Arbeitsminister Schmit nutzte seinen kurzen Auftritt zum Wahlkampf. Er wolle beweisen, dass die Politik etwas verändern kann. Das Ziel sei, durch eine gute Sozialpolitik die Zahl der Armen um 20 Millionen zu verringern. Schmit konstatierte, dass die Krise Frauen härter treffe als Männer. So sei etwa Teilzeitarbeit in Luxemburg in erster Linie ein weibliches Phänomen. „Wir sind dabei, in unserer reichen Gesellschaft neue Gräben zu schaffen. Armut vererbe sich, daher wolle er frühzeitig „Auffangstrukturen für Kinder“ schaffen. Angesichts der Tatsache, „dass wir zurzeit ein Stück an Chancengleicheit verlieren“, hoffe er, dass Europa jetzt ein Zeichen setzt.
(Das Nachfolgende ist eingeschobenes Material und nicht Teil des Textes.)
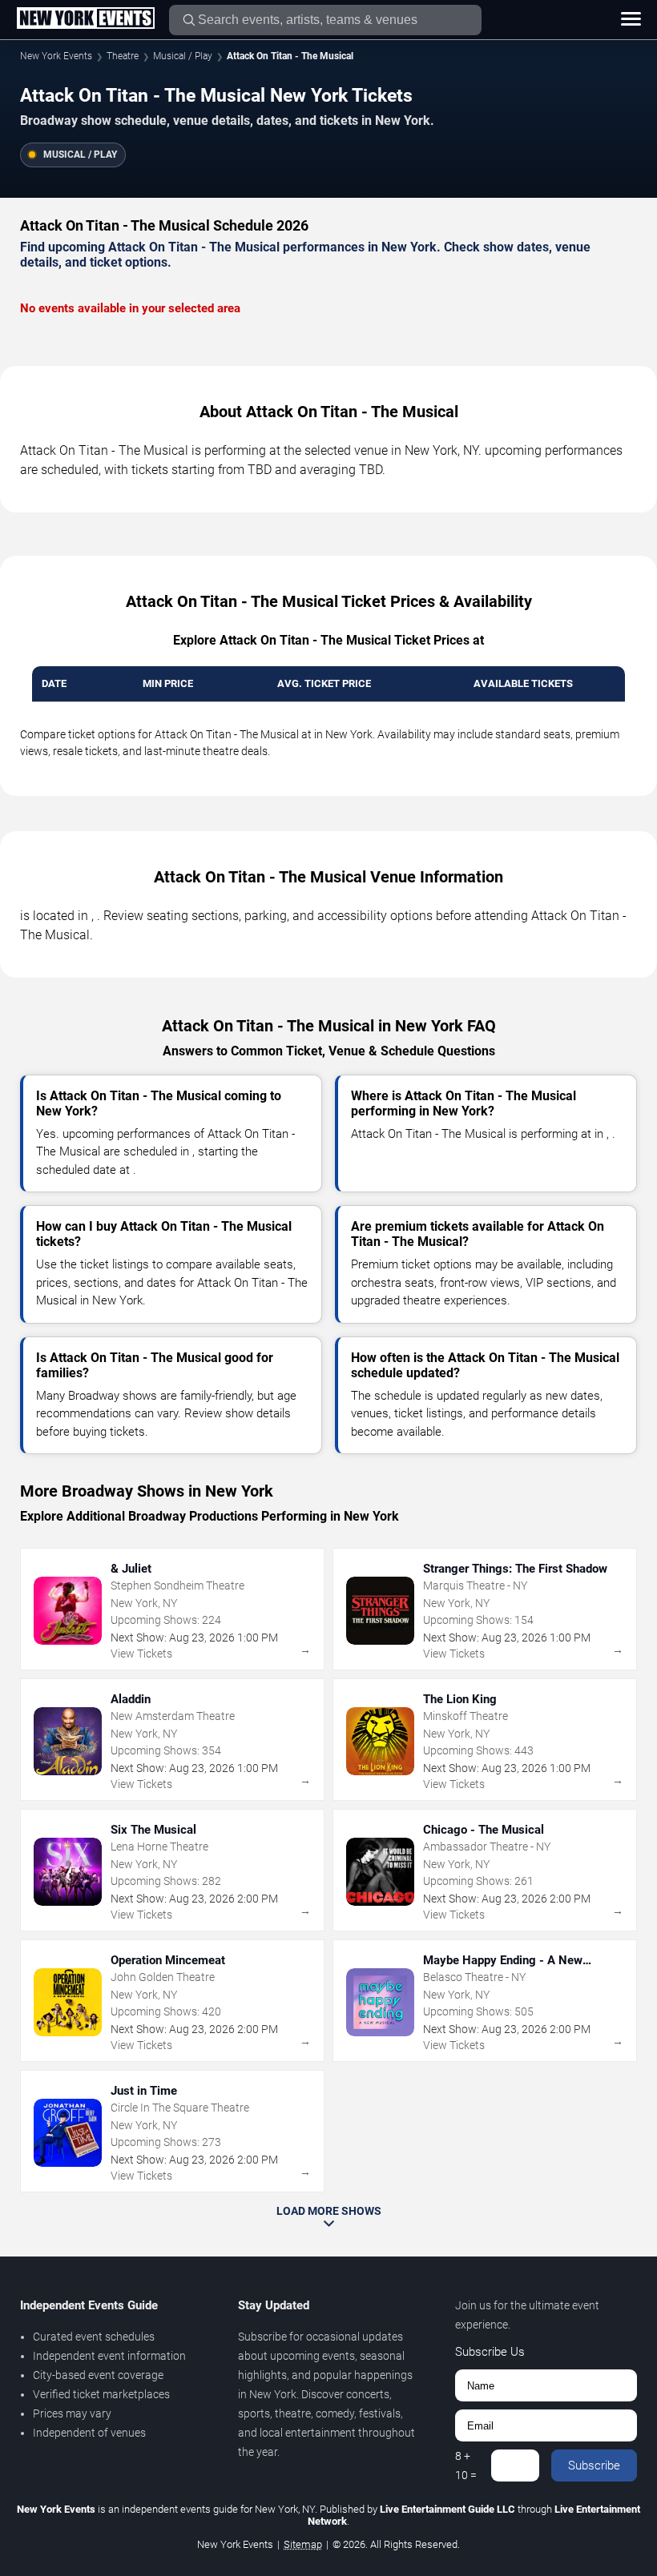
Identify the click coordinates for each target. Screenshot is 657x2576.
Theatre (123, 56)
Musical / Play (182, 56)
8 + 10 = (466, 2465)
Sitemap (303, 2544)
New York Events (56, 56)
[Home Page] (85, 19)
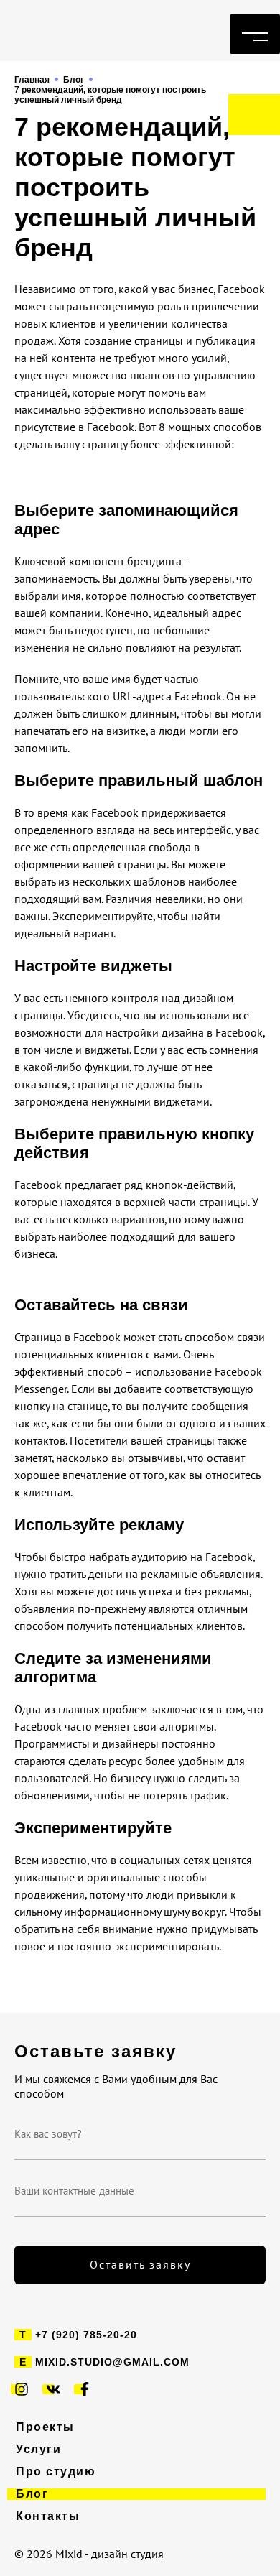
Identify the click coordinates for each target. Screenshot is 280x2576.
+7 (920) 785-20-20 (86, 2334)
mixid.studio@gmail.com (112, 2362)
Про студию (55, 2472)
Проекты (45, 2427)
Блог (32, 2494)
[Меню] (255, 34)
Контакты (48, 2516)
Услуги (38, 2449)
Die stellvertretende Vorsitzende der UNICEF, Maria von Welser, setzte dagegen den Schwerpunkt ihres Beitrags auf das dritte Milleniumsziel, die „Stärkung der Frau“. Wenn man sich auf dieses Ziel konzentriere, sei es möglich, Hunger und Armut wirkungsvoll zu bekämpfen.
Plausibel, weil am ehesten an der Realität orientiert, erschienen aber doch die Ansätze Mosers – mit Ausnahme ihres resümierenden Bildes, der Frauen als Bewirtschafterinnen der Welt. Ihre These, dass Armut gemacht werde, kann zugleich als Kritik an den vorhandenen Strukturen und am neoliberalen Modell überhaupt begriffen werden. Wie die Lebensverhältnisse der Frauen gerechter gestaltet, das heißt in gewissem Sinne „demokratisiert“, werden könnten, ist damit eine zentrale Frage. Diese ist nicht zu trennen von denen nach der Frauenquote, der Lohngleichheit und der Kinderversorgung. Doch wie kommt es, dass etwa Luxemburg keine Frauenquote hat? Wo doch selbst Frankreich sie als Instrument benutzt, um die Repräsentanz von Frauen in öffentlichen Positionen sicherzustellen. Und wäre es nicht ratsam, sie auch auf die Wirtschaft auszudehnen?
Die skandinavischen Länder nehmen hier – ähnlich wie schon bei Pisa – eine Vorreiterrolle ein. EU-Statistiken zeigen in diesen Ländern eine deutlich höhere Präsenz von Frauen in politischen Ämtern und ebenso eine quantitativ wie qualitativ fortschrittlichere Lage der Frauenbeschäftigung. Dies zeigt doch, dass ein vergleichsweise gut ausgebauter Sozialstaat und eine Quotierung respektive Frauenförderung zu gerechteren Verhältnissen führt.
Doch es sollte auch die Frage gestellt werden, wie in der Gesellschaft „Teilzeit“ organisiert werden kann, ohne dass diese überhandnimmt. Wäre es nicht sinnvoll, auf die alte Gewerkschaftsforderung „Radikale Arbeitszeitverkürzung bei weitgehendem Lohnausgleich“ zu rekurrieren?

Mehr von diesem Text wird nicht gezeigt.